*** DATA EXTRACT Section Begins ***

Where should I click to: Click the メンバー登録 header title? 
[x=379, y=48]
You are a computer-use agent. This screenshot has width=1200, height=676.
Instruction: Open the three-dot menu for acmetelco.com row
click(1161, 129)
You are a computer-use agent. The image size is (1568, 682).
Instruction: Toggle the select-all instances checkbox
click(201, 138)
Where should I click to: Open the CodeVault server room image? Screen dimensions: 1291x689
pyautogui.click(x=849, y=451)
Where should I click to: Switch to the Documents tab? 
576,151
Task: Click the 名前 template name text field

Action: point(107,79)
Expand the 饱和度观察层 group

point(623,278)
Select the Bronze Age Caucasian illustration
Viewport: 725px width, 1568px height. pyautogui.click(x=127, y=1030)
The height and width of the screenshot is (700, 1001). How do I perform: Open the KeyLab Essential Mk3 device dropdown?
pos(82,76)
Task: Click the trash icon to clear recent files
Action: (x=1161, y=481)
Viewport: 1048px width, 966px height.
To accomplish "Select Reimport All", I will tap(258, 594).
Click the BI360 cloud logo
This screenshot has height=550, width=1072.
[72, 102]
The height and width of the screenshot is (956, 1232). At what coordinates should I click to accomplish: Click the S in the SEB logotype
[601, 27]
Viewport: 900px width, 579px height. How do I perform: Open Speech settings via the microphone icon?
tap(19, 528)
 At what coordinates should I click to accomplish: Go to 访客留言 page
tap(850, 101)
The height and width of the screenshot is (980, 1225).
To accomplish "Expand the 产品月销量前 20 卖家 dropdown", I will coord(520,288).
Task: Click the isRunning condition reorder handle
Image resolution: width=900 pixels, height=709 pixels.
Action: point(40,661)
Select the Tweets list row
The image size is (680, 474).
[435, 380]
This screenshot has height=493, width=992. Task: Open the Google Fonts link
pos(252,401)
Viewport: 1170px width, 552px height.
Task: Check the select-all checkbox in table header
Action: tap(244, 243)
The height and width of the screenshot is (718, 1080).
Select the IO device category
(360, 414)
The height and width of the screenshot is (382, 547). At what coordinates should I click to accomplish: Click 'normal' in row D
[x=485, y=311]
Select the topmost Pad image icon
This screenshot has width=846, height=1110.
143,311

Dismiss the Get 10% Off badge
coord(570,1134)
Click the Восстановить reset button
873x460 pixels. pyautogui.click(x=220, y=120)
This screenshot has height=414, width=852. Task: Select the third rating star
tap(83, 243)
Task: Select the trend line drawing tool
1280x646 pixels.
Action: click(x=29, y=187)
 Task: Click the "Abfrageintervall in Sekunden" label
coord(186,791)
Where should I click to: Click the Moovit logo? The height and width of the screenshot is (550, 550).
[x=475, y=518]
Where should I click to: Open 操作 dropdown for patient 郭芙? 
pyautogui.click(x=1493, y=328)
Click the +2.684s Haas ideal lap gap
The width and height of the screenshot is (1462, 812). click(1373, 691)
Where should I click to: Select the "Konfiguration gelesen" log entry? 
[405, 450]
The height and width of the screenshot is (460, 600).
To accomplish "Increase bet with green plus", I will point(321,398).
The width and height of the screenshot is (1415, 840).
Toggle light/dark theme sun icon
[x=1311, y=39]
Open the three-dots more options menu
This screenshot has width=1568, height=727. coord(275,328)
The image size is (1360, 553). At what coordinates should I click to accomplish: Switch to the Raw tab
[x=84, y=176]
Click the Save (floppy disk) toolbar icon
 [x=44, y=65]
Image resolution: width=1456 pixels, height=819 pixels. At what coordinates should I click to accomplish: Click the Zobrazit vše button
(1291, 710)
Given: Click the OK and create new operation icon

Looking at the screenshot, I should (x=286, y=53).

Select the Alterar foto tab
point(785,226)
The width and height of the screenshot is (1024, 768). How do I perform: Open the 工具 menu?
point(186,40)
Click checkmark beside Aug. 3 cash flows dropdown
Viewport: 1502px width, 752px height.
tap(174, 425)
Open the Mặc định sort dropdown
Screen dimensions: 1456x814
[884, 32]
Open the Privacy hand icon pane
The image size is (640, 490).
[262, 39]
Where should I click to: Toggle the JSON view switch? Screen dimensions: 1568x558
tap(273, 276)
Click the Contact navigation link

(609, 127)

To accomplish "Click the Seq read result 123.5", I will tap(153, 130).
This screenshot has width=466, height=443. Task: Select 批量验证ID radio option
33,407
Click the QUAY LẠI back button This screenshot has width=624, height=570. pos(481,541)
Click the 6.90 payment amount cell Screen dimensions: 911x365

*** DATA EXTRACT Section Ends ***

**PROBLEM DESCRIPTION:** Take the lines above from the one holding "Click the QUAY" to the last and output them exactly.

**COMPLETED TASK:**
Click the QUAY LẠI back button This screenshot has width=624, height=570. pos(481,541)
Click the 6.90 payment amount cell Screen dimensions: 911x365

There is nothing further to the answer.